Does Pearls and Jade Like to Be Rootbound?

No, pothos in general like having additional space in their containers to stretch their roots and this certainly includes the Pearls and Jade pothos!

A rootbound houseplant, pothos or otherwise, has an overgrown root system in a pot that’s far too small. 

The roots have nowhere else to go, so they begin spiraling around the pot. Then the roots become stuck.

In a worst-case scenario, the overgrown, wild roots can begin entangling themselves, choking off their oxygen and water supply. Your plant will be deprived even though you haven’t changed its care routine. 

You should repot the Pearls and Jade every year or two. The aforementioned signs will indicate whether your plant needs a bigger pot or is okay where it is. 

If you suspect your pothos has become rootbound, then you need to move it a bigger pot no matter how long ago it was that you last replaced its pot.

Removing the roots from the sides of the pot can prove challenging when a plant is especially rootbound. I’d recommend encircling the perimeter of the pot with a butter knife several times over to help dislodge the roots. 

Can Pearls and Jade Pothos Live in Water?

Yes, as I’ve mentioned earlier, your pearls and jade pothos can live their entire life in water.

When propagating Pearls and Jade cuttings, water makes for an attractive growth medium. Once the plant matures, water becomes a less frequent but still doable option. 

The trickiest part is fertilizing the plant. You must use a water-soluble fertilizer, as the nutrients in other types of fertilizer will dissolve in the water before they reach the plant’s roots. 

Make sure to regularly replace the water as well, especially if you see hard water or algae accumulation. 

What Is the Difference Between Pothos N Joy and Pearls and Jade? 

The Pothos N Joy and Pearls and Jade both feature white variegation, but there’s more to these pothos plants than what meets the eye.

While this is clearly not a complete list of their differences, from my own experience, the three ways to quickly tell the difference between the pothos n’joy and the pearls and jade are:

  • The Pearls and Jade has slightly larger leaves, about three inches long versus the N Joy’s two inches. 
  • The variegation makes the differences between the two pothos varieties clearer. 
  • The N Joy features white strips of variegation without green speckles, whereas the Pearls and Jade usually has those green speckles across its ivory variegation. 

For more information on caring for a pothos nJoy, I suggest reading: Pothos N’Joy: 7 Essential Plant Care Tips

Can Pearls and Jade Pothos Survive in Low Light?

Pothos and low light generally aren’t the worst combination, but I’d make an exception for pothos varieties, especially the variegated kinds.

Without adequate lighting, the Pearls and Jade will lose its creamy white coloration. When this happens, those leaves will never turn white again. 

Even worse, continuing to grow the pothos in dim lighting will encourage new leaves to grow without variegation.

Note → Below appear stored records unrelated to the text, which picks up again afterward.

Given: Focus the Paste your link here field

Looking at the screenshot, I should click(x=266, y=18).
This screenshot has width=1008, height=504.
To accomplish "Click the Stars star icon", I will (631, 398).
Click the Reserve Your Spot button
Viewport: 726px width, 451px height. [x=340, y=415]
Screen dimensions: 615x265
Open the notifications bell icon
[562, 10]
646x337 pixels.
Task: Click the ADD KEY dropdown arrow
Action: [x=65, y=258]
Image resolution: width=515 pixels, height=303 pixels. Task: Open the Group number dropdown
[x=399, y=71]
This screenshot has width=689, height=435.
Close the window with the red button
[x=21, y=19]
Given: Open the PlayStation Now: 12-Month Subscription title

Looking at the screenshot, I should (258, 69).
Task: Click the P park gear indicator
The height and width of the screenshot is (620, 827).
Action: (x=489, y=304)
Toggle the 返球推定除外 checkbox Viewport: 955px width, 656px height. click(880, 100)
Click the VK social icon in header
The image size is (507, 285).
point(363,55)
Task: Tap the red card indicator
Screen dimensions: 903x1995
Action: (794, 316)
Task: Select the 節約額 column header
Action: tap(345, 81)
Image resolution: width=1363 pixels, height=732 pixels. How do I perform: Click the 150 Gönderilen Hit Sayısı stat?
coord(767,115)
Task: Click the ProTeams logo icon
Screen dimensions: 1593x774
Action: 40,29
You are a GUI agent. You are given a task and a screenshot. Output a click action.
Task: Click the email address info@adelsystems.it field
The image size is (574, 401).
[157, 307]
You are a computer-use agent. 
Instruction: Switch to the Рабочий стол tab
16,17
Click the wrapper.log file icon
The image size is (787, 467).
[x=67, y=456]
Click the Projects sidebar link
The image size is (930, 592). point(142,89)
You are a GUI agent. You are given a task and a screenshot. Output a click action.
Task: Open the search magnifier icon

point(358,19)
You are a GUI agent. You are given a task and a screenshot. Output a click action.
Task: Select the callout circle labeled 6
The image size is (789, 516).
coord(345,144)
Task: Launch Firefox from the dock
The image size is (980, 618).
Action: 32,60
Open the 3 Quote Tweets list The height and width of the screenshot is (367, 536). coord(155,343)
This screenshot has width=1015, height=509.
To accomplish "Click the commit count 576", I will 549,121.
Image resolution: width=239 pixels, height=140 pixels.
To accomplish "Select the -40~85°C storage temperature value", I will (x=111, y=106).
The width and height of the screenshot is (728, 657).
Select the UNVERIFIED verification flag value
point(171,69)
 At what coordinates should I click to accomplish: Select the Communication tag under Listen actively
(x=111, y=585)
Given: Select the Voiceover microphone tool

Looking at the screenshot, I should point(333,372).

Put the Pearls and Jade in an environment where it can receive bright, indirect light to best appreciate its unique coloring. 

Should I Give My Pothos Tap Water? 

Pothos doesn’t mind tap water, but you should be pickier about the type of water you offer many of your other indoor plants.

Tap water contains chlorine and other chemicals that can hinder growth. Rainwater, filtered water, and other sources of pure water suit the pothos much better. 

Does Pearls and Jade Pothos Grow Fast?

Pearls and Jade is known as one of the slowest-growing pothos varieties. That’s another great reason to keep the plant out of low light and use chemical-free water. You’ll just slow down its molasses-like growth even more!  

Should I Grow a Pearls and Jade Pothos?

Most certainly, especially if you appreciate variegated indoor plants!

Having experience successfully growing other pothos will undoubtedly help, but even if the Pearls and Jade is your first pothos, you should transition into its care quickly. 

This variety is known for being easy to care for, after all!